NEW YORK -- General Motors is showing early signs of a recovery in its long-suffering European auto business, GM Europe Chairman Frederick Henderson said in an interview with the Wall Street Journal in a story published on Thursday.
"There's a view the tide is beginning to turn" in Europe for the automaker, Henderson said.
Henderson, who arrived in Europe last summer, already has led GM through a bitter conflict with German union leaders last fall over the company's decision to shed 10,000 jobs there as part of a broader elimination of 12,000 GM Europe jobs by the end of this year, the newspaper said.
GM's European recovery is still fragile, and could stall, the Journal reported. The European Automobile Manufacturers Association released data this week showing registrations of new GM cars fell slightly faster in May -- down 1.9 percent -- than overall demand for new cars, which was down 1.7 percent.
GM says it still expects to post a loss of about $500 million in Europe this year and will not say publicly how it expects to do in 2006. A recovery at GM Europe also is no substitute for a turnaround in GM's much larger North American business, which accounts for more than half of GM's world-wide automotive vehicle sales, the newspaper said.
"We're on a positive trajectory, but not at an acceptable level," Henderson said.

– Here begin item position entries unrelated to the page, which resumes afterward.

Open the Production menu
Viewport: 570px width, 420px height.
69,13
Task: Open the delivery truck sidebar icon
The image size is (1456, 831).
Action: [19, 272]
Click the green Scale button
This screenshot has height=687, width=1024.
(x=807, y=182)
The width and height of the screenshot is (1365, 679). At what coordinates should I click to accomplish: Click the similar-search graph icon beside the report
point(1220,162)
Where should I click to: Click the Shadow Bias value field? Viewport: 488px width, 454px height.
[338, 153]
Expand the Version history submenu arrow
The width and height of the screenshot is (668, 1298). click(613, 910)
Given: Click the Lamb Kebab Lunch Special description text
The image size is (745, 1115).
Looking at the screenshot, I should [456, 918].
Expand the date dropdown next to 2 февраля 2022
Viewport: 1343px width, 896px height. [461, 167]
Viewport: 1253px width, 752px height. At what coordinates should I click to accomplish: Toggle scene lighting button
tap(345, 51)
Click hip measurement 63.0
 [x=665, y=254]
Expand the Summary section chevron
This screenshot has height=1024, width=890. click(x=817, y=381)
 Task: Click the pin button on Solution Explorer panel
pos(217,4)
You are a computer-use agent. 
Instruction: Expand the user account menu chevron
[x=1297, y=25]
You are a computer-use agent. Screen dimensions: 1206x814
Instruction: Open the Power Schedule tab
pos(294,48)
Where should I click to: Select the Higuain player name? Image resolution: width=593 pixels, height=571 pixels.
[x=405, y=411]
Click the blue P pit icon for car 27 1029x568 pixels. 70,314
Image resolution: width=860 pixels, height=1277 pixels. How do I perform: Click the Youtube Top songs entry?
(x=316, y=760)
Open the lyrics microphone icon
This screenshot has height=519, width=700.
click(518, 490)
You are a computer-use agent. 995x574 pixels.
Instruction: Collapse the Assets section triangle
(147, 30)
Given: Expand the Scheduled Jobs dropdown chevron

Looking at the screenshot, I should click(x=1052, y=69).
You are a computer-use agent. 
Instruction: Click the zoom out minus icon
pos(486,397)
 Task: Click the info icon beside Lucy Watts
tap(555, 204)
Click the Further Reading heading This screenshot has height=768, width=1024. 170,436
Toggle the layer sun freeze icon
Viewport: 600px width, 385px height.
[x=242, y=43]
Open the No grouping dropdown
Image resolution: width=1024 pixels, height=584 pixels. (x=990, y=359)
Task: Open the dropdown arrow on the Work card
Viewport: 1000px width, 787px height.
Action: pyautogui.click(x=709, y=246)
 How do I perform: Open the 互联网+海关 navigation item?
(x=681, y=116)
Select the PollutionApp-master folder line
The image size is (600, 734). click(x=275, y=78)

But if GM can stop its losses in Europe, it would ease some of the pressure on Chairman and CEO Rick Wagoner as he undertakes an arduous restructuring of GM's North American operations -- and the risk that GM will provoke labor unrest in the United States with its demand that the United Auto Workers union accept cuts in healthcare benefits, the report said.
Some analysts speculate Henderson could return to Detroit to take a broader role under Wagoner. Others suggest Henderson could be a candidate to replace Wagoner if GM's board loses patience. Before moving to Europe, Henderson was head of GM's Asian-Pacific operations, where he presided over a period of rapid growth.